4. The “preparers” are usually clerical workers before someone handed them a generic application as a template and they started demanding powers and ERPs over 90.205 limits for the covered areas because they’re incapable of doing basic engineering. (Look at how many mathematically derived ERP calculations you see in ULS. It’s sparse) Many can’t tell the difference between a radio and a toaster oven. So, many of them fudged a 40 km AOP so that “safe harbor” doesn’t red-flag the application.

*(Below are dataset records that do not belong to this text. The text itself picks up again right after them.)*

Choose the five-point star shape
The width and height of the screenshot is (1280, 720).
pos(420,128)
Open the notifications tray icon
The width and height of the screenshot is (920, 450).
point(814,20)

Then they scream that their client “NEEDS!” all that power (see above on my take on 110 W output and 40 km AOP for 1 square mile communities), and, by the way, they also need 20 MHz of separation because an unscrupulous dealer sold them a mobile duplexer when they really needed to buy a large pass-reject duplexer because of the usage density in their region. And, they marked that mobile duplexer up to the same cost as a “real” duplexer.

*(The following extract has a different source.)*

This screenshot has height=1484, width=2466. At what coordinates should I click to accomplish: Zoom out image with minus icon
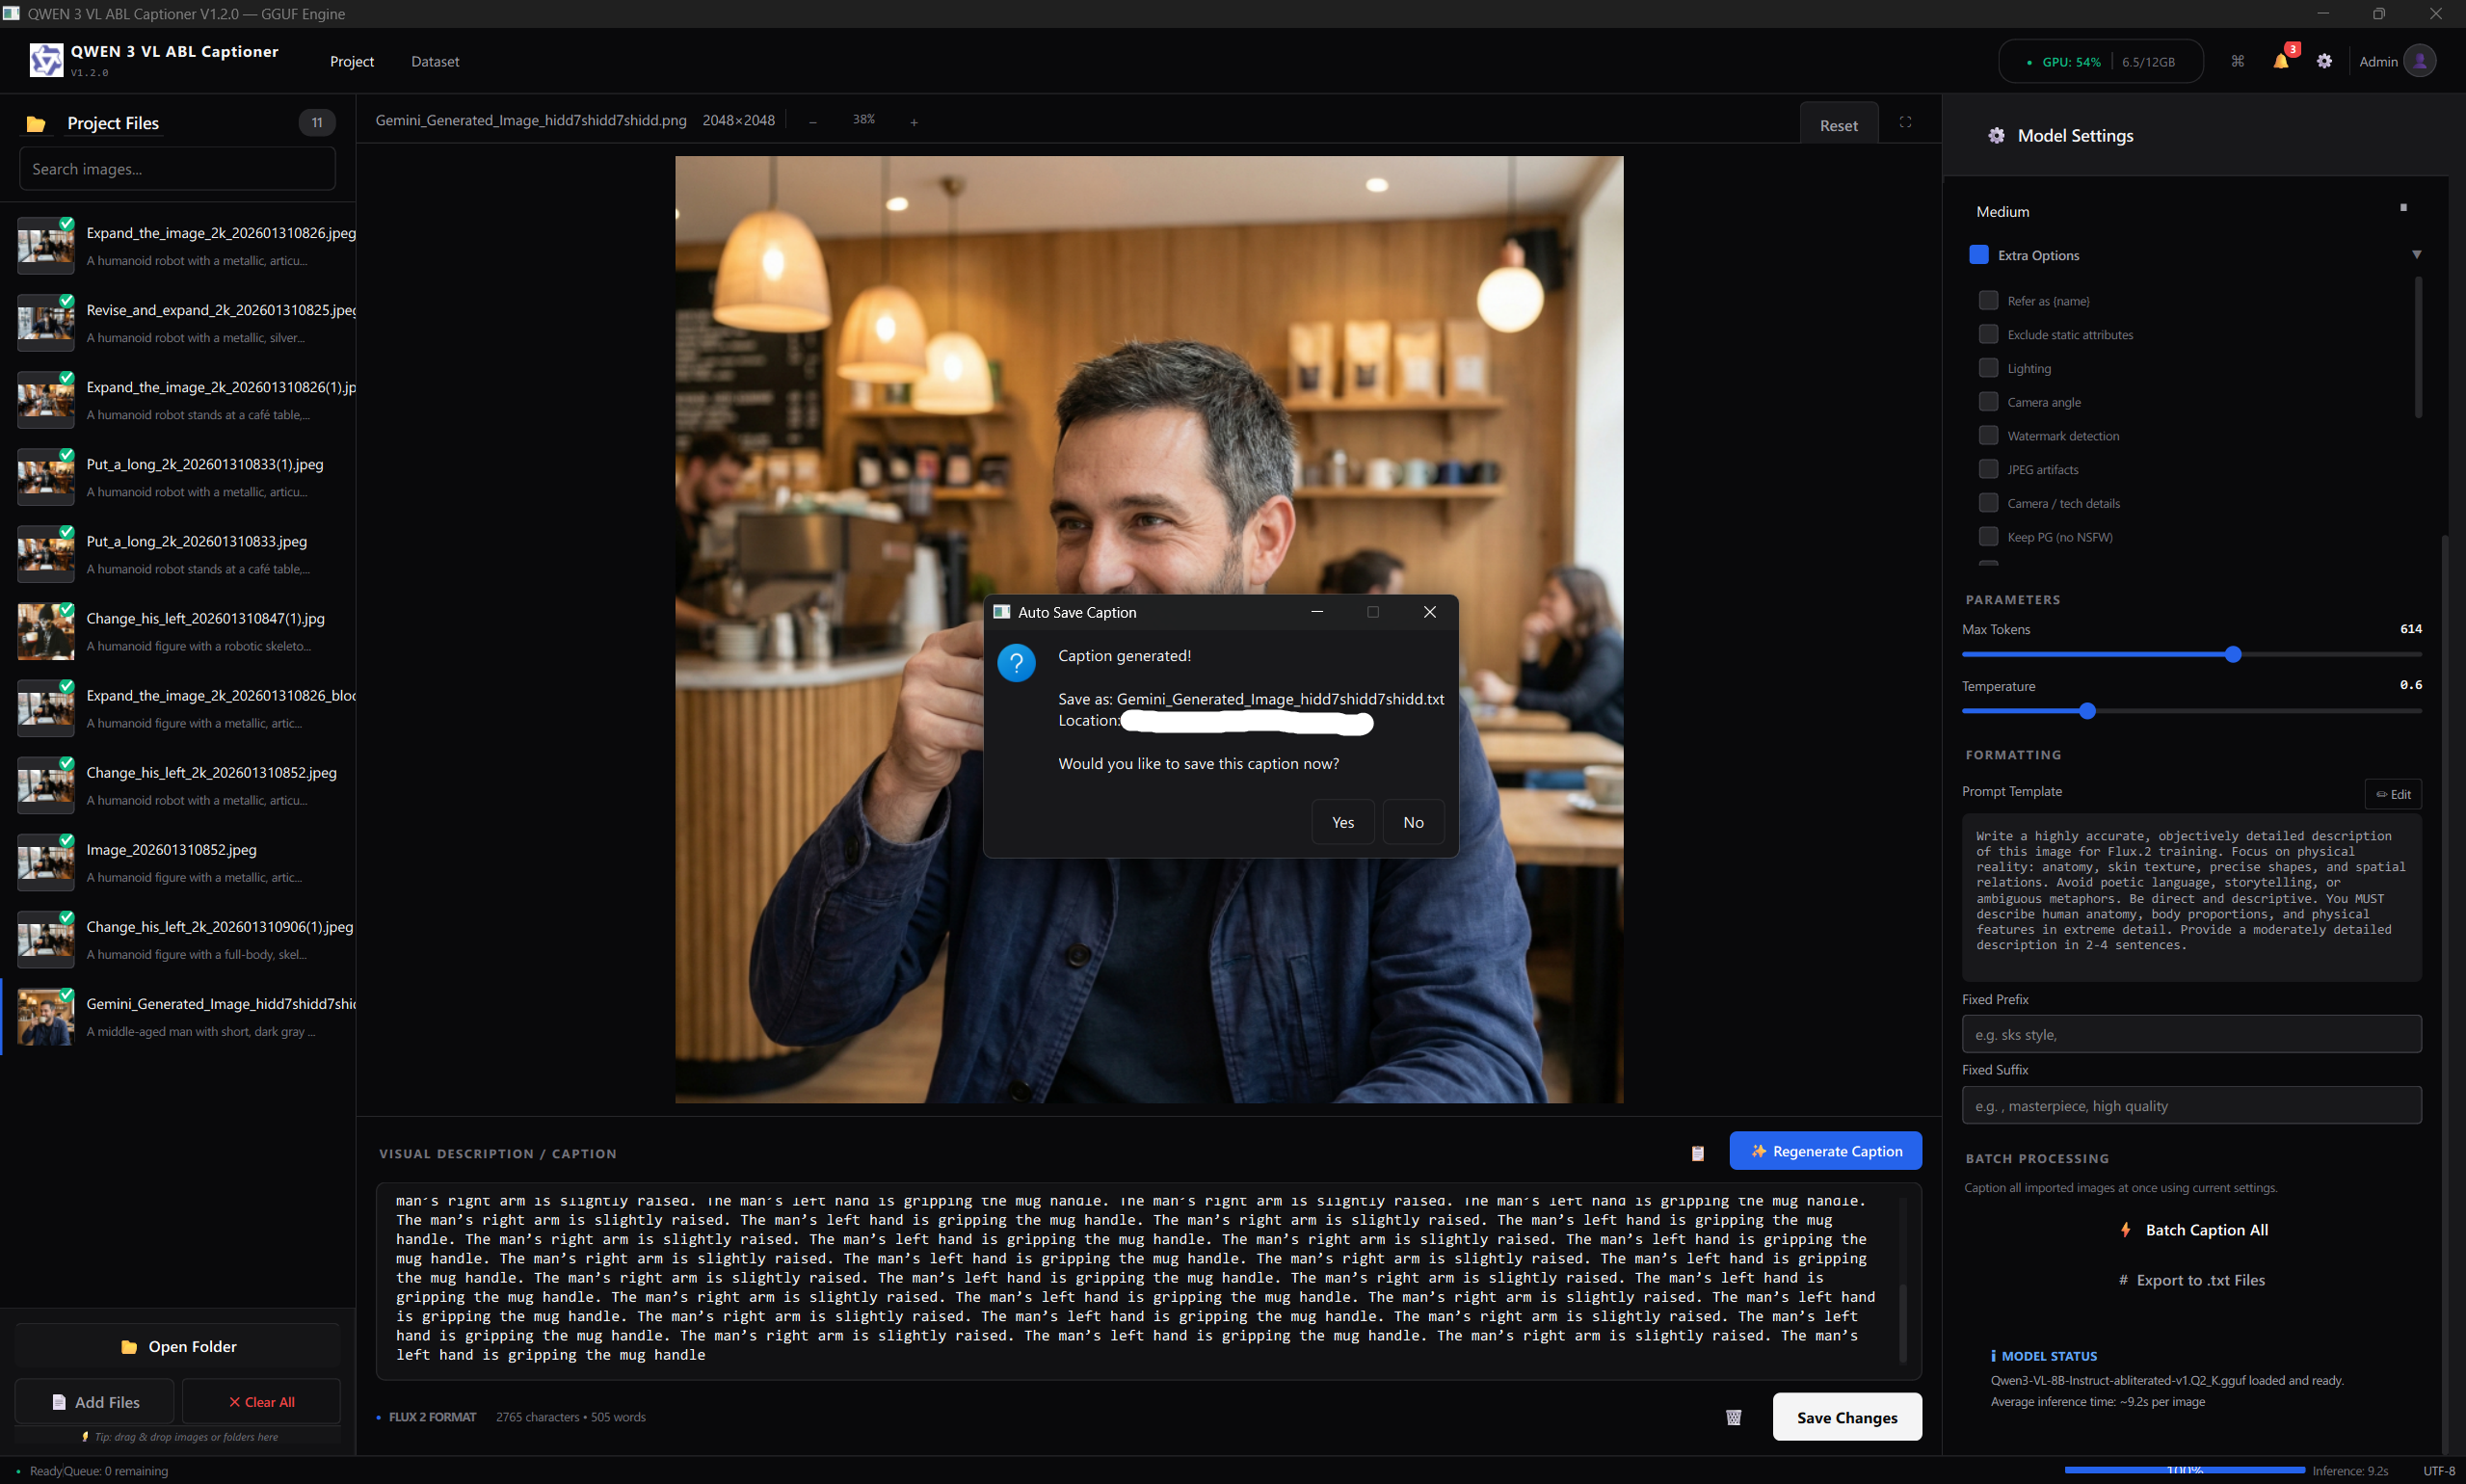pos(813,122)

5. Warehousing of frequencies. I used to have a jurisdiction near me that hoarded frequencies and held them fallow. I was a friend of the system manager and he would use some of his budget to “buy” a channel for animal control, park rangers, you name it, he had a VHF pair just for them. And, after hours and on weekends it would be fallow. Meanwhile, nearby another agency needs a clear frequency pair for responder activities. If you need more than a certain number of pairs, you should have to trunk them (go back to my statement on trunking VHF 90.20 frequencies being an abomination of nature… unless there’s a carve-out for them). In most cases, a handful of trunked pairs can emulate many more discrete frequencies. Need a new channel? Have the system manager set up a new talkgroup and program radios for it.
6. Vacated frequencies. You turn up an 800 MHz system? Cancel your VHF licenses. No forever “backups.” Build backup functionality into the new system. So many systems are sitting on channels that are for some contingency that never happens, but they’re holding the licenses and renewing them with no intention of ever using them again. The same is true of VHF low band, where a talkgroup dumps out on a legacy low band frequency, killing it anywhere nearby by broadcasting talkgroup traffic on the legacy channel. Forever, or until the base station burns up and no one in the agency notices, because they gave up listening to that frequency 28 years ago.
7. Digital and atypical channel occupancy pattern usage need to be segregated from analog.
8. THERE IS NO EXCUSE FOR RUNNING ANYTHING IN CARRIER SQUELCH ANYMORE!!!
Fix all these things and there will be PLENTY of frequencies on VHF. There’s no need to take anything away from anyone if they didn't bollox them up from the get-go.